CPT: Pharmacometrics & Systems Pharmacology (Jun 2023)
Population pharmacokinetics of tenofovir given as either tenofovir disoproxil fumarate or tenofovir alafenamide in an African population
Abstract
Abstract Tenofovir disoproxil fumarate (TDF) and tenofovir alafenamide (TAF) are prodrugs of the nucleotide analogue tenofovir, which acts intracellularly to inhibit HIV replication. Whereas TDF converts to tenofovir in plasma and may cause kidney and bone toxicity, TAF mostly converts to tenofovir intracellularly, so it can be administered at lower doses. TAF leads to lower tenofovir plasma concentrations and lower toxicity, but there are limited data on its use in Africa.
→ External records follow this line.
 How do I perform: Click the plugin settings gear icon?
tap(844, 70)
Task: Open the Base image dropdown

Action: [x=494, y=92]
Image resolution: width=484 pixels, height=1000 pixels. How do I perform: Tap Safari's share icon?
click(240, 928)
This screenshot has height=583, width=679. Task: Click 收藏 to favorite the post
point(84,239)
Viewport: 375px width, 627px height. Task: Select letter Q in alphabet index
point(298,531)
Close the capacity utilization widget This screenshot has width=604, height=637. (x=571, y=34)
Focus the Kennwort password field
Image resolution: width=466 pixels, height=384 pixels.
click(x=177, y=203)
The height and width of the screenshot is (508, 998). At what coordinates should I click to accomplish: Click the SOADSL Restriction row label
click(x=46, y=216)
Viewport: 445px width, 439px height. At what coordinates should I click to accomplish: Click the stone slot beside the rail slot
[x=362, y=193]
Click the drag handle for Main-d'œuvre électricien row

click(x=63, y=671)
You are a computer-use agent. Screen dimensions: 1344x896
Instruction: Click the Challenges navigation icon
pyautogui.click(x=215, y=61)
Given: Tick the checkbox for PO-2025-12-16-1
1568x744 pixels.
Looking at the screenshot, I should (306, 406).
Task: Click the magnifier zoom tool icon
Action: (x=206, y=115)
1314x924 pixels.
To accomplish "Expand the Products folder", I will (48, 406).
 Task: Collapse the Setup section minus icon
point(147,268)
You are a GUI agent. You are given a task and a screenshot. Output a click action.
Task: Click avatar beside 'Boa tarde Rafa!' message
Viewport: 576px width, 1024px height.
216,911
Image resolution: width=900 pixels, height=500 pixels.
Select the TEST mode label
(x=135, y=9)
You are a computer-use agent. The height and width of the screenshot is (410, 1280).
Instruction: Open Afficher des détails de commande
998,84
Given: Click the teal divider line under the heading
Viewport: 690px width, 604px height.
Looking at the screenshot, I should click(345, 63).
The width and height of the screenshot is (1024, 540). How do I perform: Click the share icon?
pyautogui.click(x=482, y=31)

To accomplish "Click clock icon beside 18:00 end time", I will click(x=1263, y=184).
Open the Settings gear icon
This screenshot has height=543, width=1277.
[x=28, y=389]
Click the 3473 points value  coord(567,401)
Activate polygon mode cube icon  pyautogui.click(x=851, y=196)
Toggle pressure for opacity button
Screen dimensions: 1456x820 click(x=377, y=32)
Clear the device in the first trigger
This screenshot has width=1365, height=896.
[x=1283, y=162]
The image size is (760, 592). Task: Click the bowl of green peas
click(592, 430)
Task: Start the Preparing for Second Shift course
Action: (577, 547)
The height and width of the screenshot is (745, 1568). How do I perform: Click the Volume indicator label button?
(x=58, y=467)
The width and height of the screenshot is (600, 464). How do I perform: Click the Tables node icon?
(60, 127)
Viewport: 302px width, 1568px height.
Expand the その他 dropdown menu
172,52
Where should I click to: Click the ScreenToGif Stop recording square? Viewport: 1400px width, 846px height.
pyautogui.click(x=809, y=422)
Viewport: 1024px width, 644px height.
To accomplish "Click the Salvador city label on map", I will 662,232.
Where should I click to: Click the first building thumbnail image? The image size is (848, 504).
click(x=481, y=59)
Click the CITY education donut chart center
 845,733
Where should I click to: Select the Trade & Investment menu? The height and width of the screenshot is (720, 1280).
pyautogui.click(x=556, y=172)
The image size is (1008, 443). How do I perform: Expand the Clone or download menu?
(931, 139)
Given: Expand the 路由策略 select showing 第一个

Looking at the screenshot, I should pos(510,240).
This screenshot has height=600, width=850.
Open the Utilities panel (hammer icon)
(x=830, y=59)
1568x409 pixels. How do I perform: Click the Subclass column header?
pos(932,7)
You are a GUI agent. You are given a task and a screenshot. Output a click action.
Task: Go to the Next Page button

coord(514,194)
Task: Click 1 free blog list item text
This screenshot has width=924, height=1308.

We used data from 41 South African adults living with HIV from the ADVANCE trial and described, with a joint model, the population pharmacokinetics of tenofovir given as TAF or TDF. The TDF was modeled to appear in plasma as tenofovir with a simple first‐order process. Instead, two parallel pathways were used for a TAF dose: an estimated 32.4% quickly appeared as tenofovir into the systemic circulation with first‐order absorption, whereas the rest was sequestered intracellularly and released into the systemic circulation as tenofovir slowly. Once in plasma (from either TAF or TDF), tenofovir disposition followed two‐compartment kinetics and had a clearance of 44.7 L/h (40.2–49.5), for a typical 70‐kg individual. This semimechanistic model describes the population pharmacokinetics of tenofovir when dosed as either TDF or TAF in an African population living with HIV and can be used as a tool for exposure prediction in patients, and to simulate alternative regimes to inform further clinical trials.